As soon as I’d shuddered to a stop, Doris rolled out of bed, and I could hear her in the bathroom.

Maybe I dozed some after that, but I wasn’t sure. Couldn’t have been more than five minutes. The trailer’s air conditioning hummed full blast to keep it bearable. I lay there in the darkness with my eyes open, thinking the same old thoughts. What to tell Doris when I got fired. What to do when Molly left. How to feed the boy and keep him in diapers and pay the doctor when he got sick. I could think these thoughts in a circle so fast it made my stomach ache, but I never came up with any answers.

I sat up in bed, swung my feet over the side. God, I just wanted to go to sleep. Hell.

I got up, paused in the hall to peek through the blinds. I half expected to see a Mach 1 cruising the trailer park then felt stupid. Some guy out for a drive and I get all jumpy. I wondered if the chief had heard about my stupidity yet. I thought about calling Billy at the stationhouse but went into the boy’s room instead.

Toby Austin Sawyer Jr. was perfect and pink. He’d kicked the blue blanket off one leg, and I saw Doris had put him in the Bob the Builder pajamas. He was the best looking boy in the world.

* * * *

At that moment the need to scoop him out of the crib and hold him firm against my chest nearly overcame me. Even if it woke him up. He was such a heavy little ham hock. Thick. He’d probably be a linebacker. Get a football scholarship to Harvard and be a brain surgeon. My boy.

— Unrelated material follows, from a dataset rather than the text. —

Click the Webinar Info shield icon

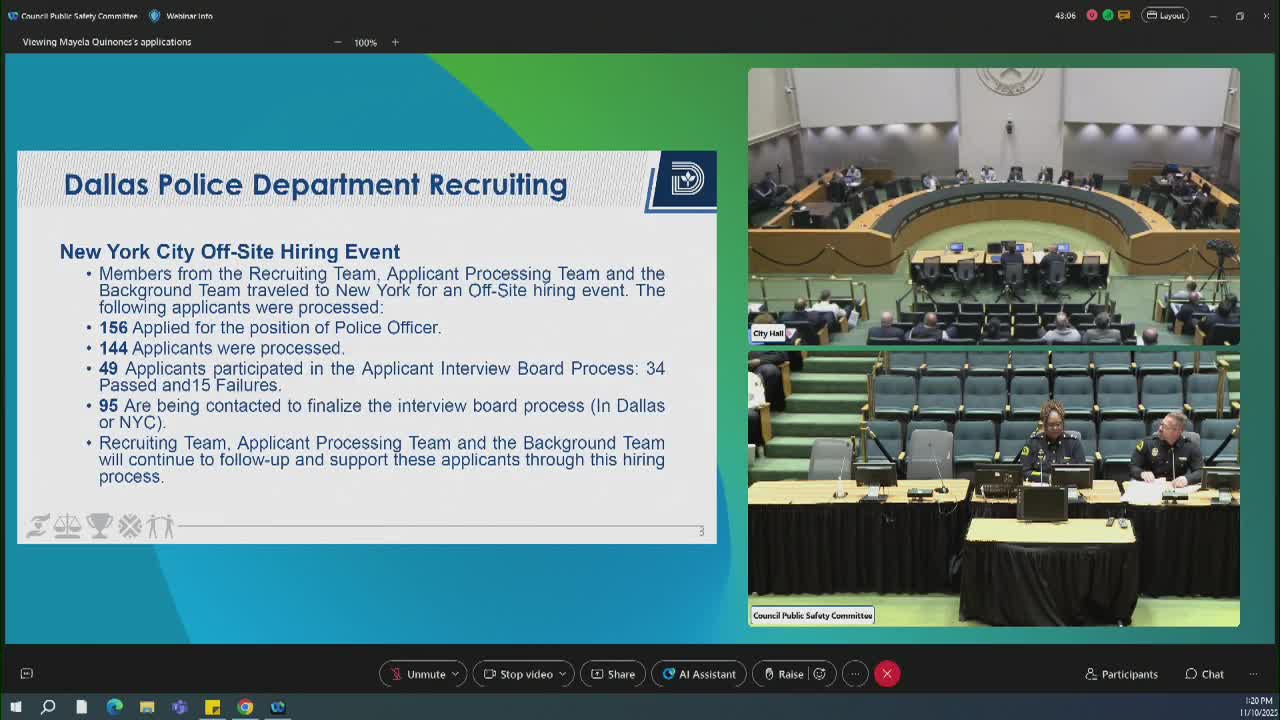(x=155, y=16)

I didn’t pick him up. I satisfied myself with stroking his forehead. He stirred, and I jerked my hand back, but he did-n’t wake. Doris would be turbo pissed off if I woke him up.

I pulled the rocking chair close to the crib and sat awhile looking at him. A little night light shaped like a blue fishbowl cast a soft glow on everything, all the second-hand toys and stuffed animals. Even the crib and rocking chair had come from Doris’s older sister. My folks were dead, but Doris’s mom and dad did a pretty good job bringing toys and clothes. We had enough. It was close, but we were just making it. Of course, that was probably about to change.

Toby Junior. TJ. I got this tight, anxious feeling whenever I looked at him and thought something could go wrong or he’d get sick or any little thing might not be right somehow. Like iron fingers grabbing my chest and squeezing. I folded my arms over the edge of the crib and put my head down, sat there a while.

The boy’s gentle breathing was like some kind of lullaby.